A long way back among the Blackdown Hills, and in nobody knows what parish, the land breaks off into a barren stretch, uncouth, dark, and desolate. Being neither hill nor valley, slope nor plain, morass nor woodland, it has no lesson for the wanderer, except that the sooner he gets out of it the better. For there is nothing to gratify him if he be an artist, nothing to interest him if his tastes are antiquarian, nothing to arouse his ardour, even though he were that happy and most ardent creature, a naturalist free from rheumatism. And as for any honest fellow mainly concerned with bread and butter, his head will at once go round with fear and with looking over his shoulders. For it is a lonesome and gruesome place, where the weather makes no difference; where Nature has not put her hand, on this part or on that, to leave a mark or show a preference, but slurred the whole with one black frown of desolate monotony.

That being so, the few and simple dwellers on the moorland around, or in the lowland homesteads, might well be trusted to keep their distance from this dreary solitude. There were tales enough of hapless travellers last seen going in this direction, and never in any other; as well as of spectral forms, low groans, and nightly processions through the air.

Not more than a hundred years ago, there had been a wicked baronet, profane, rapacious, arrogant, blackhearted, foul, and impious. A blessed curate prayed him not to hunt on Holy Friday. He gave the blessed curate taste of whip-thong from his saddle; then blew seven blasts of his horn, to proclaim that he would hunt seven days in every week, put spurs to his black horse, and away. The fox, disturbed on Holy Friday, made for this "Forbidden land;" which no fox had ever done before. For his life he plunged into it, feeling for the moment that nothing could be worse than to be torn in pieces. The hounds stopped, as if they were turned to stone in the fury of their onslaught. The huntsman had been left far behind, having wife and family. But the wicked baronet cracked his whip, blew three blasts on his horn, leaned forward on his horse and gave him the rowel. The hounds in a frenzy threw up their sterns, and all plunged headlong into it. And ever since that, they may be seen (an hour after sun-down, on every Sunday of the season, and any Holy Friday) in full cry scouring through the air, with the wicked baronet after them, lashing his black horse, and blowing his horn, but with no fox in front to excuse them.
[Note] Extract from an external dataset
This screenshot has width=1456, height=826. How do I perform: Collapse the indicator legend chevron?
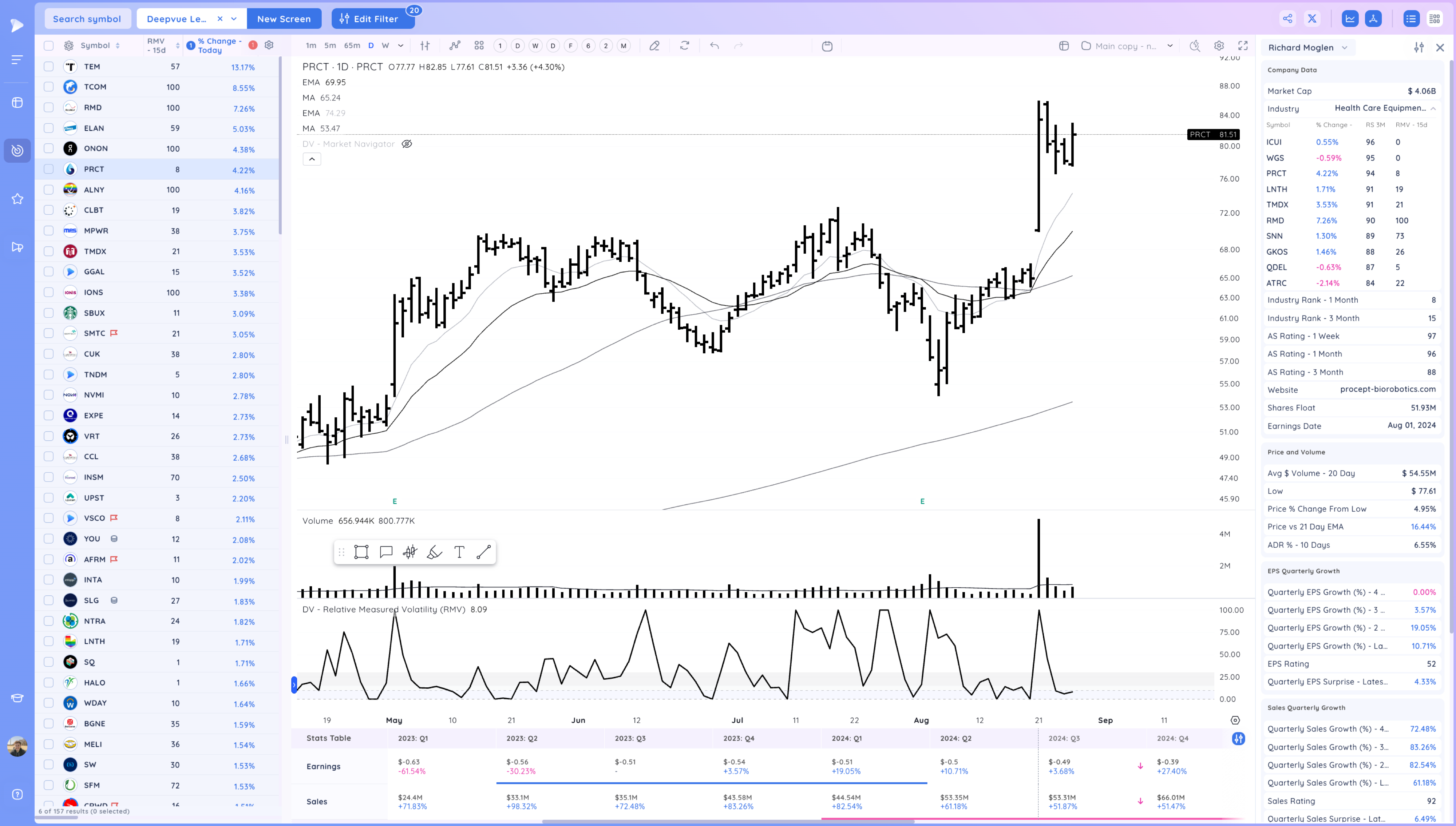(x=312, y=159)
These facts have made the Forbidden land, or the Blackmarsh, as some call it, even less desirable than its own complexion shows it. And it is so far from Perlycross, that any man on foot is tired by the time he gets there, and feels that he has travelled far enough, and in common sense must go home again.

But there was one Perlycrucian now—by domicile, not nativity—of tireless feet, and reckless spirit, too young for family ties, and too impetuous for legends. By this time he was admitted to the freedom of every hedge and ditch in the parish, because he was too quick to be caught, and too young to be prosecuted. "Horatio Peckover" was his name, by usage cut short into "Hopper"; a lad in advance of his period, and the precursor of all "paper-chases."

Like many of those who are great in this line, he was not equally strong in the sedentary uses of that article. Mr. Penniloe found him so far behind, when pen and ink had to be dealt with, that he put him under the fine Roman hand of Sergeant Jakes, the schoolmaster. Jakes was not too richly endowed by a grateful country, for years of heroism; neither was his stipend very gorgeous, for swinging cane in lieu of gun. Sixpence an hour was his figure, for pen-drill of private pupils, and he gladly added Hopper to the meagre awkward-squad.